I am very new to coding and picked python as my first coding language. I am working on a exercise called Run Length Encoding. After some searching I found solution but I am having hard time understanding the code. Can someone break this code and explain in simple words. Thank You.

string = 'WWWWWWWWWWWWBWWWWWWWWWWWWBBBWWWWWWWWWWWWWWWWWWWWWWWWB'
x=''.join(['{}{}'.format(k, sum(1 for _ in g)) for k, g in groupby(string)])

Solution

  • The first thing to do is to break down the expression into smaller ones:

    bits = ['{}{}'.format(k, sum(1 for _ in g)) for k, g in groupby(string)]
    x=''.join(bits)
    

    The second one is easy: we have some list of bits, each of which is a string, and we just join them up into one big string.

    The first one is a list comprehension. Every list comprehension can be rewritten as a for statement around an append, so let's do that:

    bits = []
    for k, g in groupby(string):
        bits.append('{}{}'.format(k, sum(1 for _ in g)))
    

    The groupby part may seem tricky if you've never seen groupby before, but if you just call it separately, it should be pretty obvious:

    for k, g in groupby(string):
        print(k, list(g))
    

    This gives you:

    W ['W', 'W', 'W', 'W', 'W', 'W', 'W', 'W', 'W', 'W', 'W', 'W']
    B ['B']
    W ['W', 'W', 'W', 'W', 'W', 'W', 'W', 'W', 'W', 'W', 'W', 'W']
    B ['B', 'B', 'B']
    W ['W', 'W', 'W', 'W', 'W', 'W', 'W', 'W', 'W', 'W', 'W', 'W', 'W', 'W', 'W', 'W', 'W', 'W', 'W', 'W', 'W', 'W', 'W', 'W']
    B ['B']
    

    In other words, each group g is a run of equal elements, and k is just the thing they're all equal to.


    Now let's break down the inner statement:

    bits.append('{}{}'.format(k, sum(1 for _ in g)))
    

    into parts:

    count = sum(1 for _ in g)
    bit = '{}{}'.format(k, count)
    bits.append(bit)
    

    The last two lines are hopefully obvious.

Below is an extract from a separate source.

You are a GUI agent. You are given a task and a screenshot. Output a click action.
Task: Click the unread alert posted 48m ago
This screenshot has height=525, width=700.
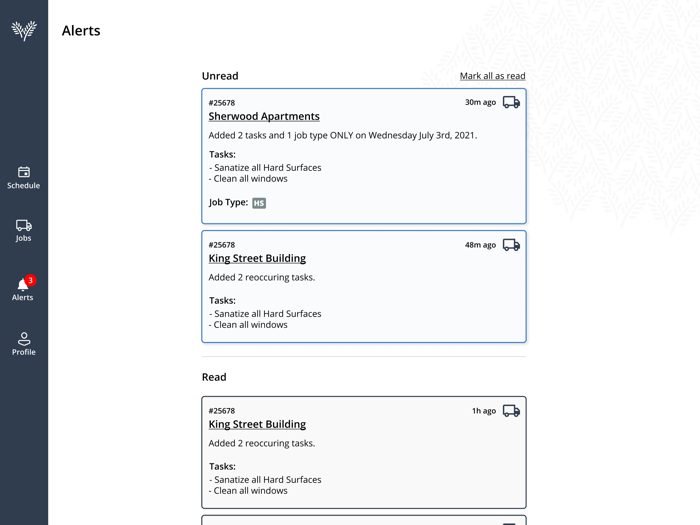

So, that just leaves us with the first one.


    We're calling sum on a generator expression. Generator expressions are just like list comprehensions but lazy, and we don't care about the laziness here, so we can break it down the same way we did above:

    things = []
    for _ in g:
        things.append(1)
    count = sum(things)
    

    So now it should be obvious what sum(1 for _ in g) does: it's just the number of things in g. In fact, it's just like calling len(g), except that it works for arbitrary iterables, including lazy iterators, not just sequences.

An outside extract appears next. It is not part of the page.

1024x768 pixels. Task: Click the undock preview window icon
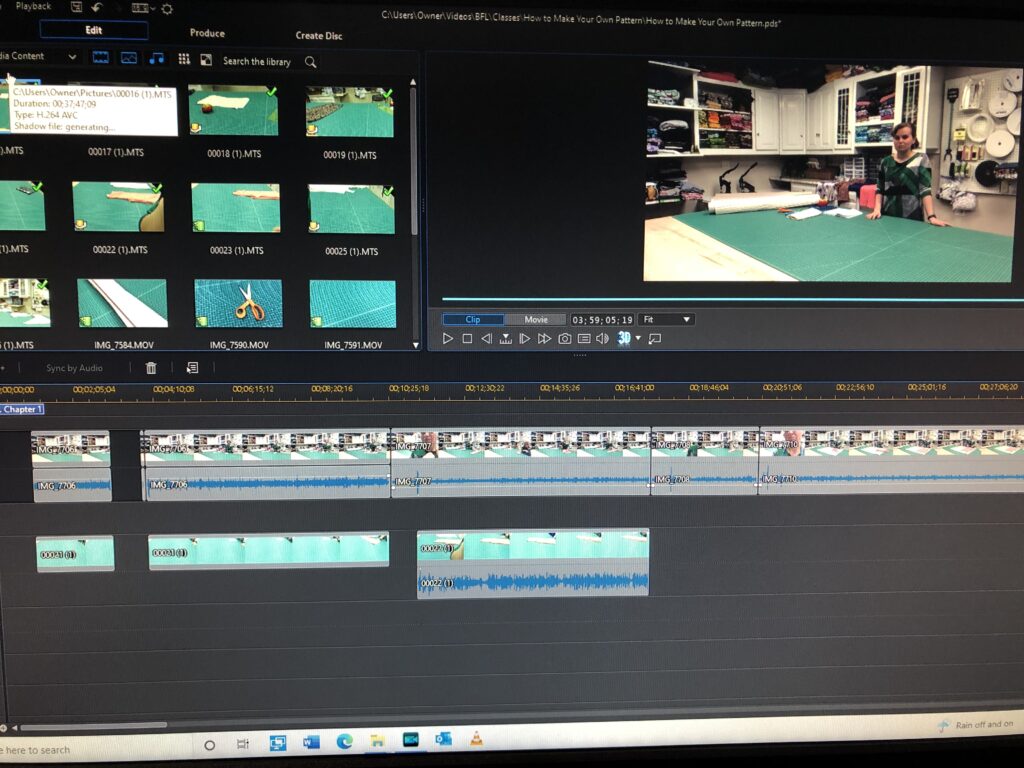coord(655,339)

    This is the idiomatic way to count possibly-lazy iterables—but we could have replaced it (at the cost of a bit of performance) with:

    count = len(list(g))
    

    So, putting it all back together:

    • Use groupby to convert the string into a bunch of groups, each of which is the same character repeated over and over.
    • For each one:
      • Count the length of that group.
      • Make a string like 'W12' using the key 'W' and the fact that the group of Ws has 12 members.
      • Append that to a list.
    • Take that list of ['W12', 'B1', 'W12', 'B3', 'W24', 'B1'] and join it into a string 'W12B1W12B3W24B1'.